Problem to solve
Could you give the lines starting at the one containing "Click the RF_Receiver_EV1527 RF1 module" and ending at the end of the items as a JSON list of strings, one per line, with blank lines and the pictures left out?

Word and element location data

-- BEGIN --

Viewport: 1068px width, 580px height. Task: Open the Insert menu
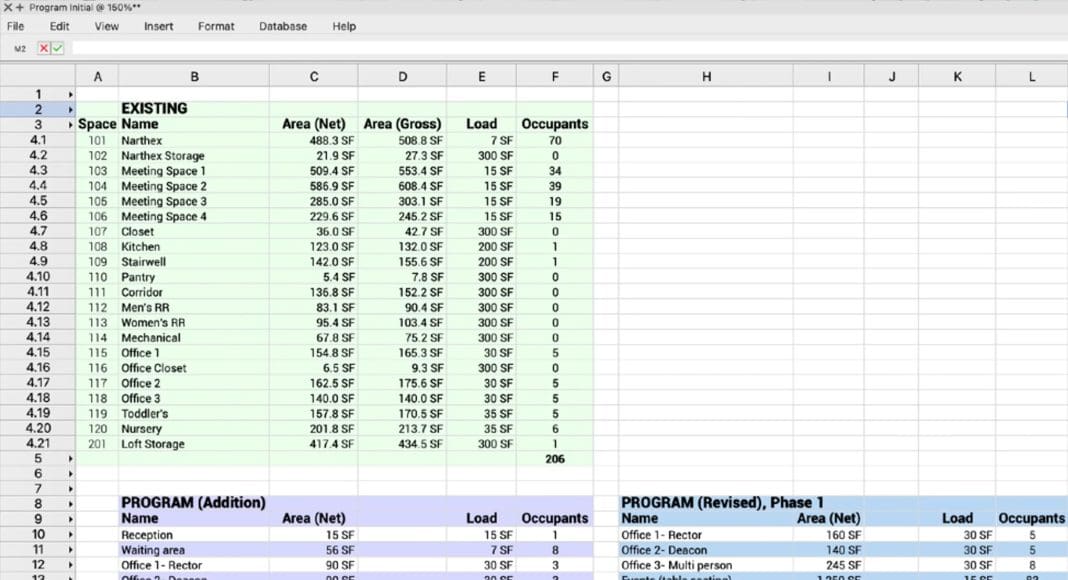(x=158, y=26)
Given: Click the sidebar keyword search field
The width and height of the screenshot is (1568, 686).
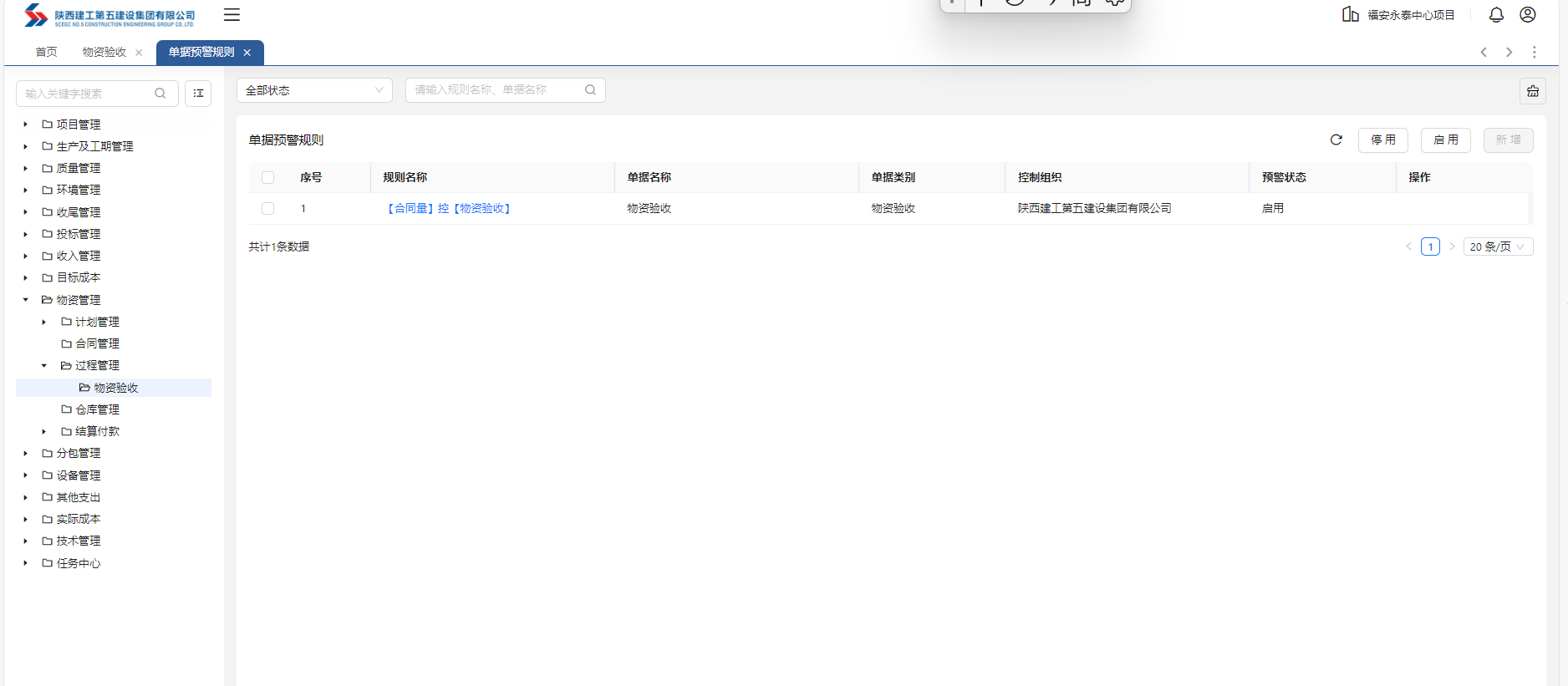Looking at the screenshot, I should 86,94.
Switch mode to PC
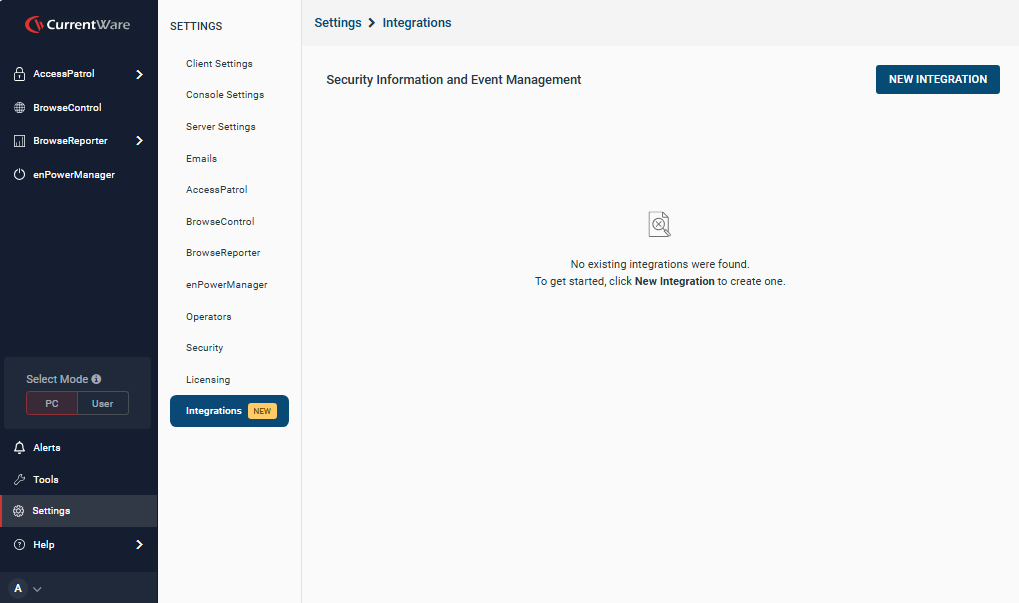 pyautogui.click(x=52, y=404)
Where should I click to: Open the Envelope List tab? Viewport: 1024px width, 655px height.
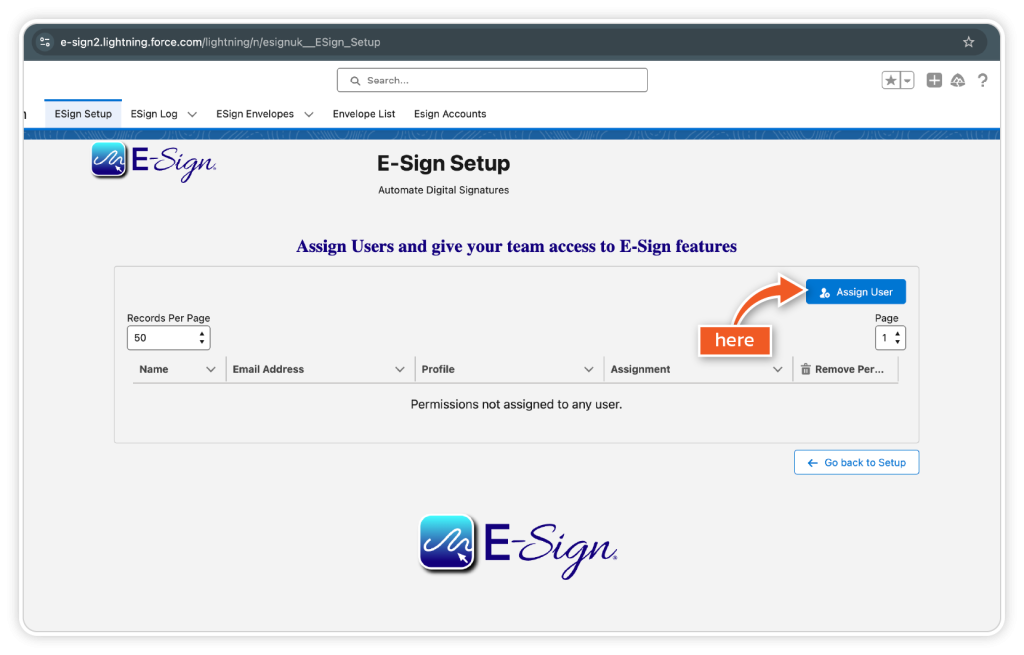(x=364, y=114)

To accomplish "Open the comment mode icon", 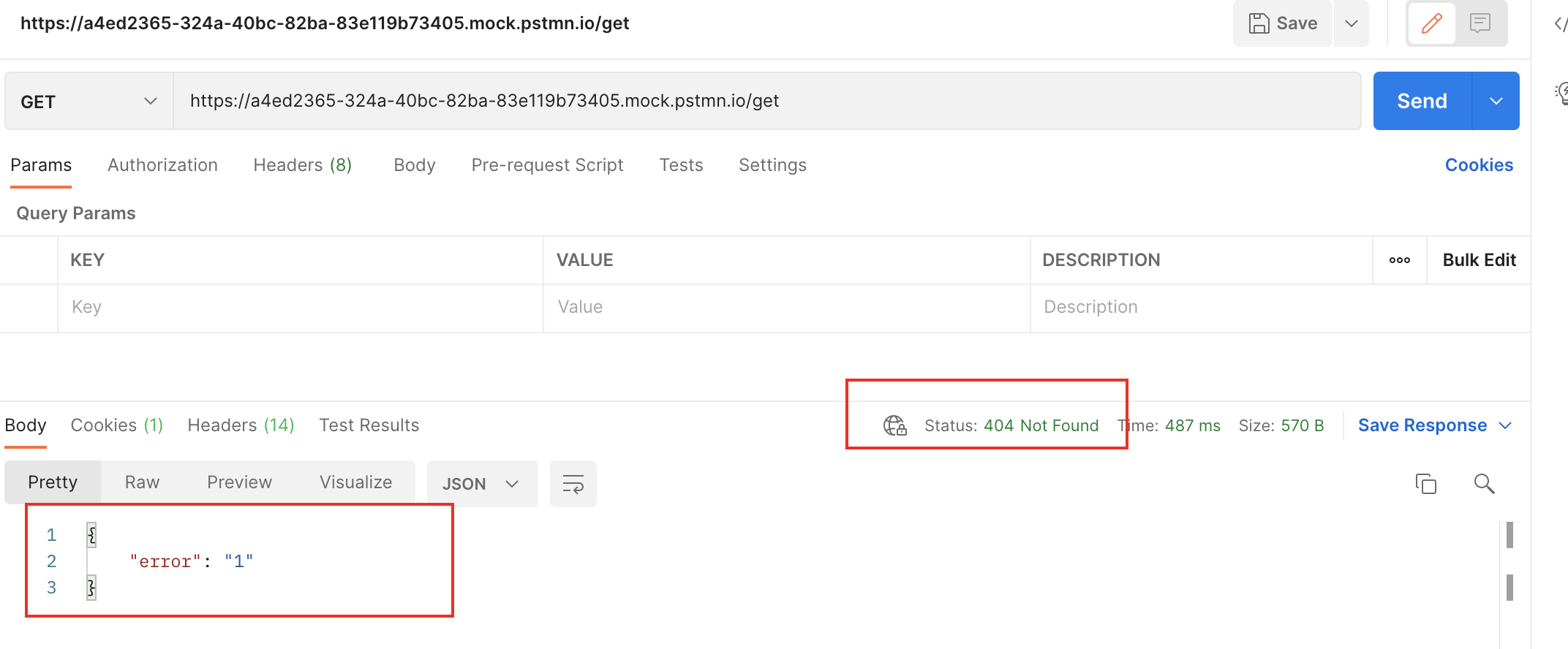I will (1480, 23).
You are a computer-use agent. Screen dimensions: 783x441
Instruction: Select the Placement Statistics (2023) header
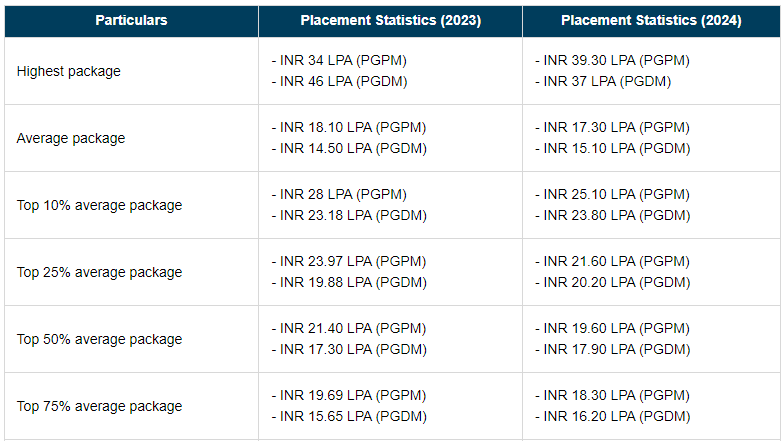(x=390, y=20)
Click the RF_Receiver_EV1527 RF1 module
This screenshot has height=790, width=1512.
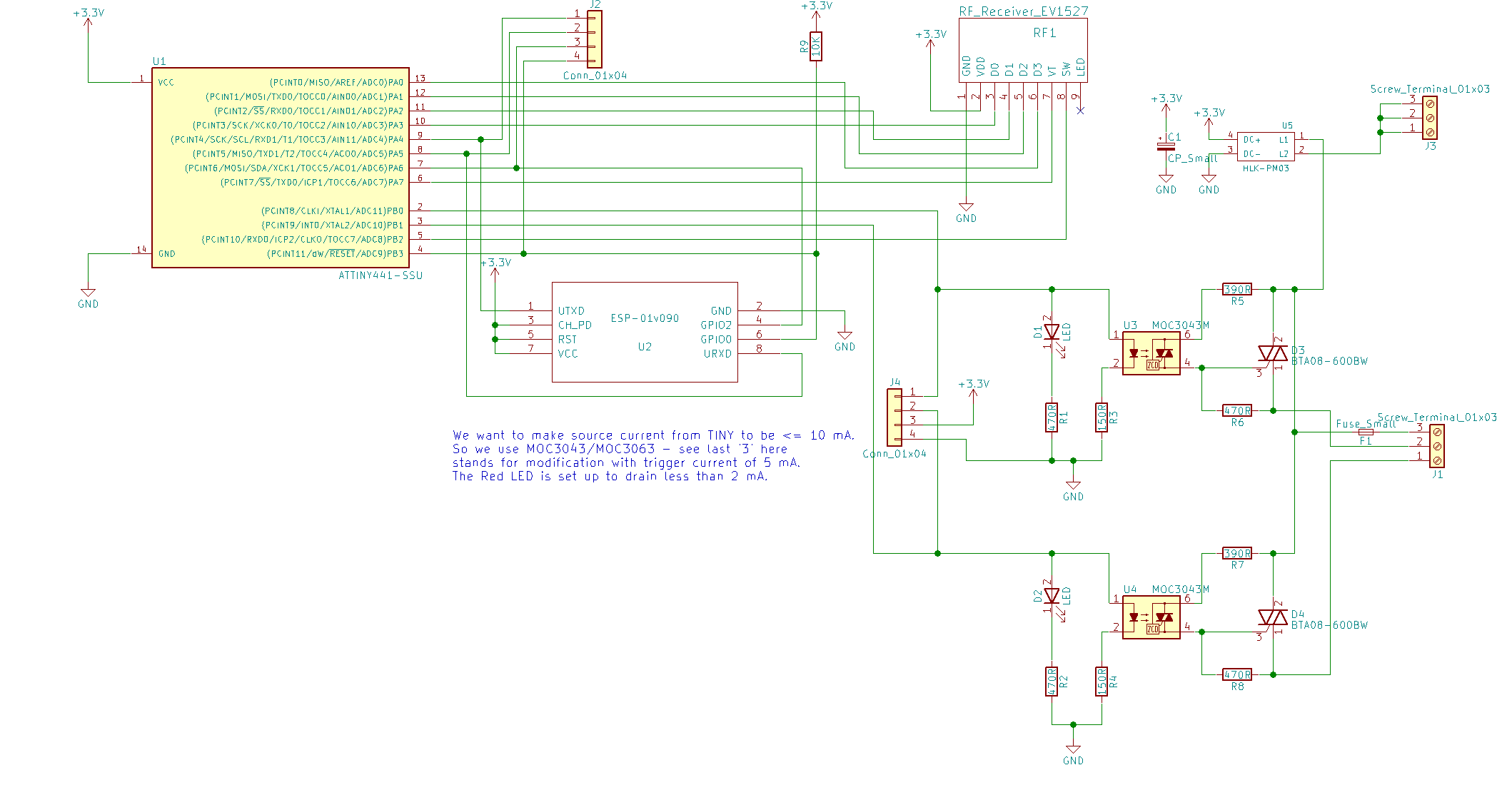coord(1023,50)
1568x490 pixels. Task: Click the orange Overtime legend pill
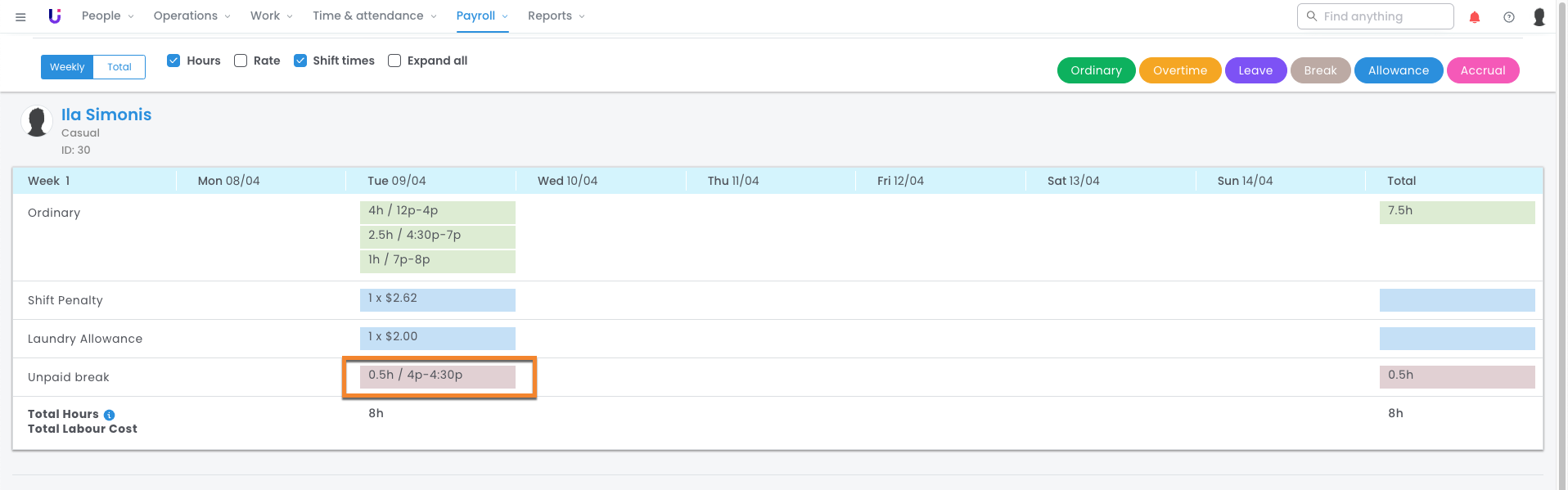click(x=1179, y=70)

-- END --

Solution to this problem
[
  "Click the RF_Receiver_EV1527 RF1 module",
  "This screenshot has height=790, width=1512.",
  "coord(1023,50)",
  "1568x490 pixels. Task: Click the orange Overtime legend pill",
  "click(x=1179, y=70)"
]